-------- RECORDS FOR THE EXERCISE --------

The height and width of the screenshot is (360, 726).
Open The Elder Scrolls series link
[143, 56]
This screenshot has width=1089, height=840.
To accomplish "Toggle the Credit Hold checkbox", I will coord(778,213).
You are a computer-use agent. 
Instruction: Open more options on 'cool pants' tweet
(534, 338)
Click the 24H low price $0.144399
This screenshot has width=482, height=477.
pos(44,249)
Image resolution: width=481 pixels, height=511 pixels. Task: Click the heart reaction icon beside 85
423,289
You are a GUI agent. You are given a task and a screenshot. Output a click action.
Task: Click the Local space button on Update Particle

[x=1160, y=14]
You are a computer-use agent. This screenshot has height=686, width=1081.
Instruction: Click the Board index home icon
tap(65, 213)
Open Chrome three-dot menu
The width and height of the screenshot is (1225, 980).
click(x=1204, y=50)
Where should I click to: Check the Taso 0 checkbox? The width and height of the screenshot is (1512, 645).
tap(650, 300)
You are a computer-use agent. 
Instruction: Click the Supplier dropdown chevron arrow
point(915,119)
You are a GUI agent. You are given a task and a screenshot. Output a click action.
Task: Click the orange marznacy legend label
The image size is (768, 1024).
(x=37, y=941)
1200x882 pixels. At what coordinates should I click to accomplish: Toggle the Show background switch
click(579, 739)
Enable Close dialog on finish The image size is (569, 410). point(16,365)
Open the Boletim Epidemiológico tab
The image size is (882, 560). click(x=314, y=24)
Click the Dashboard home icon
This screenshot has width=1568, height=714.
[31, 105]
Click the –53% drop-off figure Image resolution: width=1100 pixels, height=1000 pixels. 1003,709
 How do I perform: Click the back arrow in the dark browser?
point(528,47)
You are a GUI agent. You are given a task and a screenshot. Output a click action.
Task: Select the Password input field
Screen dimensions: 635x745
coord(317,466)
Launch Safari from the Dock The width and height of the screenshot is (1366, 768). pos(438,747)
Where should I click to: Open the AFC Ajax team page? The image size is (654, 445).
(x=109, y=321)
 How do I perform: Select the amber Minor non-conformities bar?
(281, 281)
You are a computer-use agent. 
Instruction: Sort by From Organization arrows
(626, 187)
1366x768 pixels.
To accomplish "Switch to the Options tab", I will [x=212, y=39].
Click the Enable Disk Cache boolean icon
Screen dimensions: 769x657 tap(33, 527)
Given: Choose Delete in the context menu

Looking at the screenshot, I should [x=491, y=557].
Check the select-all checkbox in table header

--------

WORK ORDER
Copy out every record exactly; leave nothing out.

RESPONSE BOX
The height and width of the screenshot is (360, 726).
Open The Elder Scrolls series link
[143, 56]
This screenshot has width=1089, height=840.
To accomplish "Toggle the Credit Hold checkbox", I will coord(778,213).
You are a computer-use agent. 
Instruction: Open more options on 'cool pants' tweet
(534, 338)
Click the 24H low price $0.144399
This screenshot has width=482, height=477.
pos(44,249)
Image resolution: width=481 pixels, height=511 pixels. Task: Click the heart reaction icon beside 85
423,289
You are a GUI agent. You are given a task and a screenshot. Output a click action.
Task: Click the Local space button on Update Particle

[x=1160, y=14]
You are a computer-use agent. This screenshot has height=686, width=1081.
Instruction: Click the Board index home icon
tap(65, 213)
Open Chrome three-dot menu
The width and height of the screenshot is (1225, 980).
click(x=1204, y=50)
Where should I click to: Check the Taso 0 checkbox? The width and height of the screenshot is (1512, 645).
tap(650, 300)
You are a computer-use agent. 
Instruction: Click the Supplier dropdown chevron arrow
point(915,119)
You are a GUI agent. You are given a task and a screenshot. Output a click action.
Task: Click the orange marznacy legend label
The image size is (768, 1024).
(x=37, y=941)
1200x882 pixels. At what coordinates should I click to accomplish: Toggle the Show background switch
click(579, 739)
Enable Close dialog on finish The image size is (569, 410). point(16,365)
Open the Boletim Epidemiológico tab
The image size is (882, 560). click(x=314, y=24)
Click the Dashboard home icon
This screenshot has width=1568, height=714.
[31, 105]
Click the –53% drop-off figure Image resolution: width=1100 pixels, height=1000 pixels. 1003,709
 How do I perform: Click the back arrow in the dark browser?
point(528,47)
You are a GUI agent. You are given a task and a screenshot. Output a click action.
Task: Select the Password input field
Screen dimensions: 635x745
coord(317,466)
Launch Safari from the Dock The width and height of the screenshot is (1366, 768). pos(438,747)
Where should I click to: Open the AFC Ajax team page? The image size is (654, 445).
(x=109, y=321)
 How do I perform: Select the amber Minor non-conformities bar?
(281, 281)
You are a computer-use agent. 
Instruction: Sort by From Organization arrows
(626, 187)
1366x768 pixels.
To accomplish "Switch to the Options tab", I will [x=212, y=39].
Click the Enable Disk Cache boolean icon
Screen dimensions: 769x657 tap(33, 527)
Given: Choose Delete in the context menu

Looking at the screenshot, I should [x=491, y=557].
Check the select-all checkbox in table header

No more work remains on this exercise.